Волна человеческих тел колыхнулась, Осокина до боли прижали к перилам моста, послышался галоп скачущей лошади, грохот телеги и дикий, нечеловеческий вой — по-видимому, кто-то попал под колеса. Осокин думал только о том, как бы в темноте не сломали велосипед. С большим трудом ему удалось перекинуть велосипед через перила, и так, вцепившись обеими руками в раму, повернувшись спиной к прижимавшей его к перилам моста невидимой толпе, он боком протиснулся через весь мост, показавшийся ему чрезвычайно длинным. На бульваре дю-Гавр было свободнее, и он смог отдышаться, отойдя в сторону, за выступ моста. Рядом семья беженцев собирала в темноте рассыпавшиеся вещи. Он слышал, как всхлипывающий женский голос повторял:
— Где швейная машина? Ее нет? Потеряли мы швейную машину…

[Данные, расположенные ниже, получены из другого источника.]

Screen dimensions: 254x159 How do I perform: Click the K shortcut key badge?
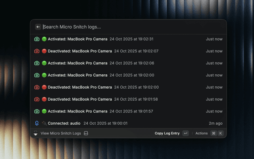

Понемногу паника начала стихать, и темная лента беженцев поползла медленно и равномерно, не разрываясь от конвульсивных спазм страха. Осокин пешком добрался до дому и поднялся к себе в комнату. Электричество не горело, и он засветил унылую свечку, тускло озарявшую полосатые обои и старую измятую фотографию Лилиан Гиш, приколотую над изголовьем. Он зажег спиртовку и поставил кипятить воду — ночью, по возвращении с работы, он обыкновенно пил чай! Понемногу смутный и вязкий страх начал овладевать им. В открытое окно доносился грохот канонады и шум двигавшегося за углом улицы бесконечного потока людей. Тревога Осокина возрастала с каждой минутой. Он выпил горячий коричневый чай, съел кусок хлеба, намазанный медом, но страх не проходил — шум и шорох двигавшейся невидимой толпы гипнотизировал Осокина. Он достал из-под кровати небольшой чемодан и спешно начал укладываться. Проверил лежавшие за подкладкой чемодана деньги — пятнадцать тысяч франков, — все, что он скопил за десять лет работы на заводе. Осокин не доверял сберегательным кассам и предпочитал все деньги держать у себя под рукой. Вид новеньких сине-голубых ассигнаций подействовал на него успокоительно: он не был скуп, но сознание того, что в ближайшем будущем ему не придется думать о заработке, было приятно.
Поспешно он засунул в чемодан несколько смен белья, новый синий костюм, одеяло и кое-как привязал чемодан к велосипеду. Выйдя из отеля, Осокин свернул на бульвар дю-Гавр и сразу попал в поток беженцев. По-прежнему фонари были потушены, и он даже не попробовал сесть на велосипед. Страх, нахлынувший было в комнате отеля, прошел, и Осокин начал сердиться на себя: «Завтра на работу идти, а я вместо того, чтобы спать, бегу черт знает куда». Однако он продолжал двигаться, больше по инерции, подхваченный толпою беженцев.